- [TEXT BLOCK]

* * *

One of the illnesses that cannabis is most frequently used to treat is cancer. Regardless of the type of cancer that a patient is suffering from, medical cannabis has the potential to ease the symptoms of either the illness itself, side effects of common treatments like chemotherapy and radiation, or both. Since medical marijuana was first legalized over twenty years ago in California, there has been a growing number of people in 29 states across the nation and D.C. have turned to medical marijuana as a safer and often more effective alternative.
A recent survey out of Washington state suggests that at least 25% of all cancer patients are using medical marijuana. The study included over 900 patients from the Seattle Cancer Center Alliance. Over two-thirds of the patients surveyed said they had used medical marijuana in the past, while a quarter of those surveyed (25%) said they have used it in the past year. Slightly less (21%) said that they had used the herb in the last month, and 18% reported that they had used medical marijuana within the last week.
“Cancer patients desire, but are not receiving, information from their cancer doctors about marijuana use during their treatment, so many of them are seeking information from alternate nonscientific sources,” said study author Dr. Steven Pergam of Fred Hutchinson Cancer Research Center in Seattle.
Of those surveyed, most current users said that they either smoked or consumed edibles to take the medical cannabis. They also stated that the most common reasons for consuming cannabis was to ease symptoms of pain and nausea, and to cope with mental health symptoms like stress, depression and insomnia. The results of the study were published in the online peer-reviewed journal, Cancer.
“We hope that this study helps to open up the door for more studies aimed at evaluating the risks and benefits of marijuana in this population,” Pergam said in a journal news release. “This is important, because if we do not educate our patients about marijuana, they will continue to get their information elsewhere.”
The study also found that 74% of patients wanted to be provided with more information about medical marijuana as a treatment option, but that they wanted to be given that information from cancer care providers. Since the majority of healthcare providers are not properly trained and educated to provide information about medical marijuana, patients end up searching for the information on their own, generally online.

* * *

- [DATA SECTION]
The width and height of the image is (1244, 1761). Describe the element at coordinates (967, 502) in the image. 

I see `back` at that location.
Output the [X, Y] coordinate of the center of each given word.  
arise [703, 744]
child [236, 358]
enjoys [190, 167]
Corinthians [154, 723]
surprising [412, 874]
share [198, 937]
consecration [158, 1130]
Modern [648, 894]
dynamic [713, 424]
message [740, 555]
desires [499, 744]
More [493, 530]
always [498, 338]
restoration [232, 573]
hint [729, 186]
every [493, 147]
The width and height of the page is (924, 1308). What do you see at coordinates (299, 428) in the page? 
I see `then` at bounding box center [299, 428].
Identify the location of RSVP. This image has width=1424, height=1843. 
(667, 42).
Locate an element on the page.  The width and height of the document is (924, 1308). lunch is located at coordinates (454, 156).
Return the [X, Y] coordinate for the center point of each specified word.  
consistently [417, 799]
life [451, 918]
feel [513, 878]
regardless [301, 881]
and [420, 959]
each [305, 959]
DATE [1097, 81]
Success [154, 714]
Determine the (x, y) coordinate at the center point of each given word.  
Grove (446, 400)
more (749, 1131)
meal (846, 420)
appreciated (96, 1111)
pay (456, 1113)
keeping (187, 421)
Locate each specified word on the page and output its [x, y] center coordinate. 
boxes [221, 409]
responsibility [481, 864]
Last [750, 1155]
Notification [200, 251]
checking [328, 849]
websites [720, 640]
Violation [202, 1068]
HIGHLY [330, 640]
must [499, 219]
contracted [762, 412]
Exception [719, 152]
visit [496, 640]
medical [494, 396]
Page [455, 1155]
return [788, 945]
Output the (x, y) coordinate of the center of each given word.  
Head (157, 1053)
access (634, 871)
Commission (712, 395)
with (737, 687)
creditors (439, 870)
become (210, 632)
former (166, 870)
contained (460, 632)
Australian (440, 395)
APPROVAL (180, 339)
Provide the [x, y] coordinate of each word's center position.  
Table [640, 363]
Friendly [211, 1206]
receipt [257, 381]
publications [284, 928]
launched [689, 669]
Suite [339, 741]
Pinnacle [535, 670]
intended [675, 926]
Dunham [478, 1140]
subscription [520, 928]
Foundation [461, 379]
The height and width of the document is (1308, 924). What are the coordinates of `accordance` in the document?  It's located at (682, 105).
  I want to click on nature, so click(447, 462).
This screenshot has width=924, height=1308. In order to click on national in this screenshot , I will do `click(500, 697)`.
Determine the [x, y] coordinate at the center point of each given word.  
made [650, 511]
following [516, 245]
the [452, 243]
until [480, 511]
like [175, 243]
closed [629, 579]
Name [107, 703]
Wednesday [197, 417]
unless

* * *

- [STUDY QUESTIONS]
[a] Answer the following questions using the cannabis and cancer text, one answer per line and marked like the questions:
(i) How many patients did the Washington state study include, and where were they from?
(ii) In which journal were the results of the study published?
(iii) What percentage of patients wanted more information about medical marijuana as a treatment option?
[b] Write out the cannabis and cancer text word for word from "A recent survey" to "Center in Seattle.".

- [LIST OF SOLUTIONS]
[a]
(i) Over 900 patients from the Seattle Cancer Center Alliance.
(ii) Cancer, an online peer-reviewed journal.
(iii) 74%.

[b]
A recent survey out of Washington state suggests that at least 25% of all cancer patients are using medical marijuana. The study included over 900 patients from the Seattle Cancer Center Alliance. Over two-thirds of the patients surveyed said they had used medical marijuana in the past, while a quarter of those surveyed (25%) said they have used it in the past year. Slightly less (21%) said that they had used the herb in the last month, and 18% reported that they had used medical marijuana within the last week.
“Cancer patients desire, but are not receiving, information from their cancer doctors about marijuana use during their treatment, so many of them are seeking information from alternate nonscientific sources,” said study author Dr. Steven Pergam of Fred Hutchinson Cancer Research Center in Seattle.